I was sitting in an online Senior Leadership Team Meeting this week reviewing risk registers and our business development plan when my phone pinged. As a rule I try to ignore my phone in meetings, not because I am super disciplined, but because I fear the very thing that happened next – a text message from AJ – saying he needed to be sectioned, locked up, that he was coming home to pack a bag so that we could be rid of him. My heart stopped. A flutter of panic skittered across my chest. Sweat sprung from nowhere into the palms of my hands, nausea rising from my gullet and into my throat. I live with a myriad of perpetual fears every day: a fear of receiving text messages, a fear of not receiving them. A fear of an unexpected knock at the door, a fear every time an unfamiliar envelope addressed to him lands on the doormat.   

He is not well again. He had been missing for most of the weekend. His phone was switched off, and we had no idea where he had gone. I hovered all weekend across a range that spanned weary acceptance to absolutely frantic – I am entirely used to it in a way that might strike an observer as obscenely casual. Conversely, I am also gripped by panic attacks that come out of nowhere and seemingly sparked by something utterly inconsequential. Fear can overwhelm me in a heartbeat. 

He eventually arrived home on Sunday around tea time, looking exhausted, dishevelled and sporting a cut under his left eye. Wordlessly, he dodged all questions, went to bed at 5pm and slept until 6am the following morning. I kept going in to look at him, searching for……..I don’t know what. An answer, I guess. A clue. 

We are right back in it, the shadow of his illness lying heavy like a thick layer of choking smog across the household. He is wild eyed, distraught, panic stricken. When he is at home he sleeps – 12, 13, 14 hours at a time. It is impossible to wake him. When he does wake, he is disorientated, pale, and utterly exhausted. He finds no physical rest in sleep, just oblivion from the weight of the world. He looks through me as if I am not there, completely unable to see the world as it is, as if it has tilted precariously on a different axis to the rest of us.  

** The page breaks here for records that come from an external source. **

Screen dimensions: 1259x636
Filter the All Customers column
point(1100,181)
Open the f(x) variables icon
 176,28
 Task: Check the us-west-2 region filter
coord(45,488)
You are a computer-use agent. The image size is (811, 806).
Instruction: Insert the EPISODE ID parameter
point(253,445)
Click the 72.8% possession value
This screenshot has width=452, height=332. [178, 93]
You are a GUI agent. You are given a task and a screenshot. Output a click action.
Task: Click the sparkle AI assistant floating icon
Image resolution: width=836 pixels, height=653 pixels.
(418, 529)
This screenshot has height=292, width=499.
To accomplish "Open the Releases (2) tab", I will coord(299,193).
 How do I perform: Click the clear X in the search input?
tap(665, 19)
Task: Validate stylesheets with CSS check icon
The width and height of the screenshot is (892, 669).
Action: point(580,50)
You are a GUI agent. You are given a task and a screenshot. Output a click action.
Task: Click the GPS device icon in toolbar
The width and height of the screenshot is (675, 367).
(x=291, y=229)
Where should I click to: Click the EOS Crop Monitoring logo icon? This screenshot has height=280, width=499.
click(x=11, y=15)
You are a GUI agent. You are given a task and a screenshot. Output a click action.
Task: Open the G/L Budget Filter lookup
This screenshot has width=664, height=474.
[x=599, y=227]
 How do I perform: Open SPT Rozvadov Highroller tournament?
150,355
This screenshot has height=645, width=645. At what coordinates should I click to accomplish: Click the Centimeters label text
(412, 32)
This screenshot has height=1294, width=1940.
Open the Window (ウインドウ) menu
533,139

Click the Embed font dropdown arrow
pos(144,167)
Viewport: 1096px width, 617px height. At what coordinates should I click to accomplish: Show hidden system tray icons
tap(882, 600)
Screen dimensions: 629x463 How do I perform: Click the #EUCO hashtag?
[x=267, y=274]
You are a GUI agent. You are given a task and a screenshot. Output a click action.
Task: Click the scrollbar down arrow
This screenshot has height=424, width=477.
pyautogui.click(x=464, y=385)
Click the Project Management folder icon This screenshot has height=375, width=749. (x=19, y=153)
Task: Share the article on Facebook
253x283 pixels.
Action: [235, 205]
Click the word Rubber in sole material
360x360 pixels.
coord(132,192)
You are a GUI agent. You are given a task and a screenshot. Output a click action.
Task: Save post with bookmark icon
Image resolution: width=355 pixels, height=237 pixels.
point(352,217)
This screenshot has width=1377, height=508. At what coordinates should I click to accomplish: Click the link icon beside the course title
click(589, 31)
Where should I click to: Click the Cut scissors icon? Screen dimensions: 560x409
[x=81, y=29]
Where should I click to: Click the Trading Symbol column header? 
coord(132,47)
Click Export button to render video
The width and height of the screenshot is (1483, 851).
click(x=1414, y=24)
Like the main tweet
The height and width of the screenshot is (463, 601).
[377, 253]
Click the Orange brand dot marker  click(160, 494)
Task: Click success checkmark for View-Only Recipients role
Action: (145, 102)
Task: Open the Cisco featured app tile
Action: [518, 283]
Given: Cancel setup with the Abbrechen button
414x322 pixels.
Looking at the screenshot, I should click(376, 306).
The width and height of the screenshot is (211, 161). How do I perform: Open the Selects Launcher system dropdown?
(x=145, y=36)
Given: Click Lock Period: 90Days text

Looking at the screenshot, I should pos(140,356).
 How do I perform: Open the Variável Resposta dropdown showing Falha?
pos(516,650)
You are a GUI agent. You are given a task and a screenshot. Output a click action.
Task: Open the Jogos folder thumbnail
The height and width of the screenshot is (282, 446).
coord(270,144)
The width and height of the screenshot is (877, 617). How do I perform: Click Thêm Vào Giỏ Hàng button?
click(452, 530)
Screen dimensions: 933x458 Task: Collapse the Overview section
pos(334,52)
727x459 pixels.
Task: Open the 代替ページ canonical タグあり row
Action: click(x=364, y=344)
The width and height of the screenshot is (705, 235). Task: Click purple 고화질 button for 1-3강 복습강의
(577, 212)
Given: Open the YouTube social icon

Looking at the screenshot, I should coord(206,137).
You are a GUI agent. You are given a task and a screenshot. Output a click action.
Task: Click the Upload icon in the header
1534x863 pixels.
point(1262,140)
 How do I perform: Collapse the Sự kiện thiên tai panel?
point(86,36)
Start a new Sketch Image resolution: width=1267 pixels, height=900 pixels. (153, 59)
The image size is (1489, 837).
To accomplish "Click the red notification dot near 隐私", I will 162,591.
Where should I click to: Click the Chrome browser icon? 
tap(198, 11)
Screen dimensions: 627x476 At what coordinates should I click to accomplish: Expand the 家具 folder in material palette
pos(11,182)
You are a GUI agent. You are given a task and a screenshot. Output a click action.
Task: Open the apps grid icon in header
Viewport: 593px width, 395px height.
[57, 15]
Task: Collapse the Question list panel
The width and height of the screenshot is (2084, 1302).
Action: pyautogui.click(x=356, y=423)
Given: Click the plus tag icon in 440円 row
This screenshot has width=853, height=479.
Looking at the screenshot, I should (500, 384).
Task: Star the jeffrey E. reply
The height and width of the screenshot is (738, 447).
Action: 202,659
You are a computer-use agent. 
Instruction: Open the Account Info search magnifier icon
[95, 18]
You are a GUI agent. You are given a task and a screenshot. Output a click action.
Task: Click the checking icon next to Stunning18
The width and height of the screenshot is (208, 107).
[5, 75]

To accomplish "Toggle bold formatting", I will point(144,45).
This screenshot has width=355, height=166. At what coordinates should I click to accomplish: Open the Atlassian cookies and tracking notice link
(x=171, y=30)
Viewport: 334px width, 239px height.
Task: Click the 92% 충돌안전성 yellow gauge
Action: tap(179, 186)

Little M is completely preoccupied with thoughts of impending death. His own, mine, his dads, his brothers, grandparents, the dog. He is afraid of being the last one standing, and he is afraid of dying before us. He is afraid of his own shadow. He creeps in to sleep with me most nights, needing comfort, closeness, reassurance. I am grateful for it, for so do I. I fold him into my arms and whisper “it’ll be okay” and I think – how I wish I believed that. How I wish someone could gather me up and tell me it’ll be okay – even though I would not believe them, not for a second. 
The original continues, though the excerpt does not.